Sunday, December 7, 2025

A CHRISTMAS MEMORY, REMEMBERED

 




I've long-missed my friend John in Vicksburg, at MISSISSIPPI GARDEN. He faded away way too soon from the blog-world, but I look back often to see his lovely garden, and equally lovely way with words.   It's been more than fifteen years, and the memory of his sweet, lyrical, poignant prose has been a lasting wonder, and his title-page still on my side-banner.  

The first Christmas of my blog, he had posted a piece about his favorite modern Christmas story---Truman Capote's A Christmas Memory. It's also one of my own, for the times and circumstances so nearly mirrored my own raising, with Mammaw and a group of Aunts all chiming in on my welfare and manners and grooming, though they did not actually RAISE me, in the sense of every day looking-after.
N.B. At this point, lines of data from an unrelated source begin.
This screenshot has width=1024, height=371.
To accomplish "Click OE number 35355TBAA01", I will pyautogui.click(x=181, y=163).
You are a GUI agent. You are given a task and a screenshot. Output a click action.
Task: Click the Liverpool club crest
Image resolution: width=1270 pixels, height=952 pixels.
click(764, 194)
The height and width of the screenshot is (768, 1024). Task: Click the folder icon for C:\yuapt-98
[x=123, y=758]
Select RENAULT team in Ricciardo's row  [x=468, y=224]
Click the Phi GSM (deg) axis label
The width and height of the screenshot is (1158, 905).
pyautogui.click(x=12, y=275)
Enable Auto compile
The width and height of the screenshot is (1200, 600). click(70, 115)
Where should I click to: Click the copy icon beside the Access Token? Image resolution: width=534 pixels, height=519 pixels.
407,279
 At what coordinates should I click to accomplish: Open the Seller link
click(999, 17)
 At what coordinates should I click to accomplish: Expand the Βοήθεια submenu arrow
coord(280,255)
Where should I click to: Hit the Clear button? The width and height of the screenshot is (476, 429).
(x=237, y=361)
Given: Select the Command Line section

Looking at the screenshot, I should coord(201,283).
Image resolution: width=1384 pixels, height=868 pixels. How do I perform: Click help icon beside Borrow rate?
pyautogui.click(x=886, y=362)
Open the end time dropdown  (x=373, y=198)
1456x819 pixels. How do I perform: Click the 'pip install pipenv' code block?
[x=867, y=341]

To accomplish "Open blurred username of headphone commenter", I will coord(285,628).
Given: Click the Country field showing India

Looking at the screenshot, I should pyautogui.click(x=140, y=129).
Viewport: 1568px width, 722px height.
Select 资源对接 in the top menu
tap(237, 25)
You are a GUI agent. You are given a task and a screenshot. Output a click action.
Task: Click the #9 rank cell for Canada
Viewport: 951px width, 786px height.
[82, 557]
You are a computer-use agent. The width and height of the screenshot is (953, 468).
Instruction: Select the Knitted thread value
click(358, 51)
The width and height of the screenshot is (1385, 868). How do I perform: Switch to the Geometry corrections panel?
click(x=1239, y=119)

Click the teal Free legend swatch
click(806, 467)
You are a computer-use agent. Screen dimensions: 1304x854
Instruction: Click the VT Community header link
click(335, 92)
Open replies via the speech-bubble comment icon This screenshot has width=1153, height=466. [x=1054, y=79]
And Y'all know I very rarely repeat a post, but this little book bears looking at, bears reading, for a real and stark and stunning picture of a little boy's life in the South of his day, with the devoted, fierce woman who took him in and did her absolute best for him, despite her own meager circumstances. And the almost-zany zeal with which she carries out her own odd Christmas tradition---that bespeaks a Southern woman's determination and grit and sheer strength of will to overcome and outlast and follow through.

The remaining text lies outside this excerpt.